WHAT TO DO:
Below are some records. Return exactly the lines from the one containing "This screenshot has height=569, width=734." through the one containing "Close the Setup window", both included, and only those.

--- PROVIDED RECORDS Enclosed Below ---

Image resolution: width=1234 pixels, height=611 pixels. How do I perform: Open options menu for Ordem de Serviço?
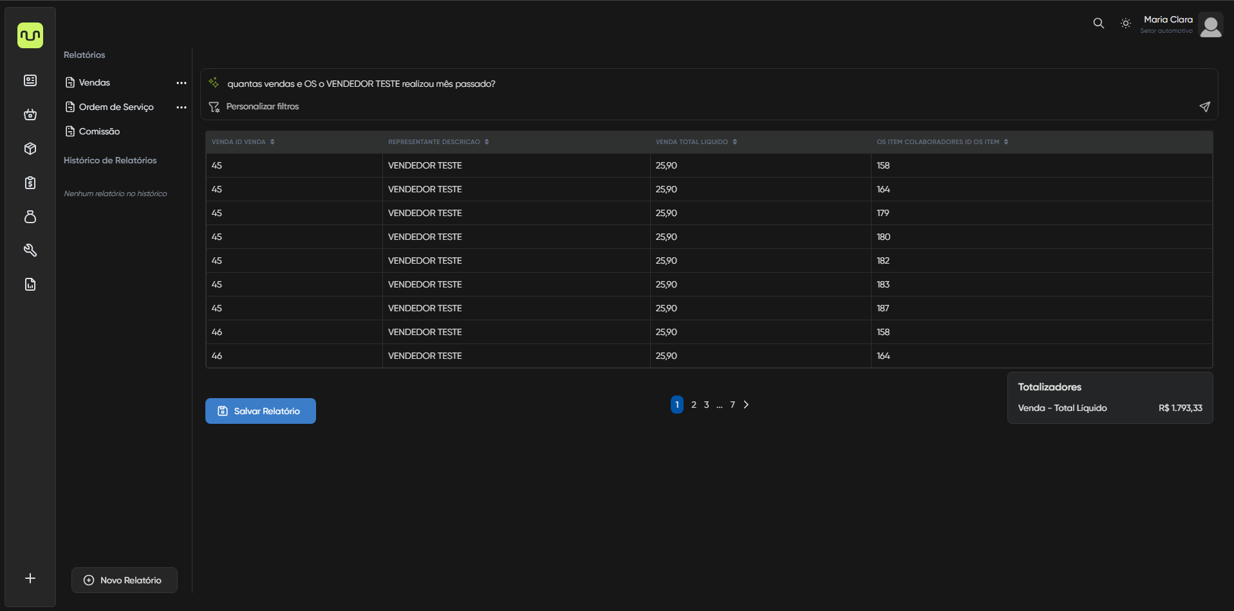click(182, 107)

--- End of Enclosed PROVIDED RECORDS ---
--- PROVIDED RECORDS Enclosed Below ---

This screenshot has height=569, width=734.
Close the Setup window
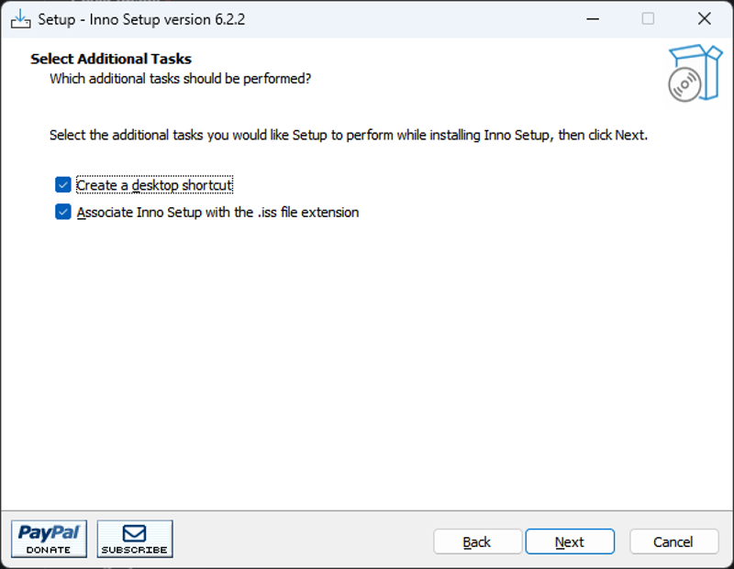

--- End of Enclosed PROVIDED RECORDS ---
--- PROVIDED RECORDS Enclosed Below ---

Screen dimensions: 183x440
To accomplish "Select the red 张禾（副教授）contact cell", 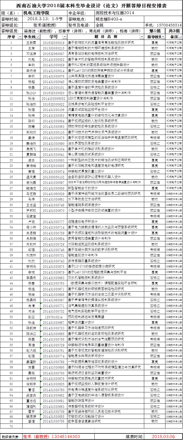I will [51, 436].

--- End of Enclosed PROVIDED RECORDS ---

SOLVED PROBLEM:
This screenshot has height=569, width=734.
Close the Setup window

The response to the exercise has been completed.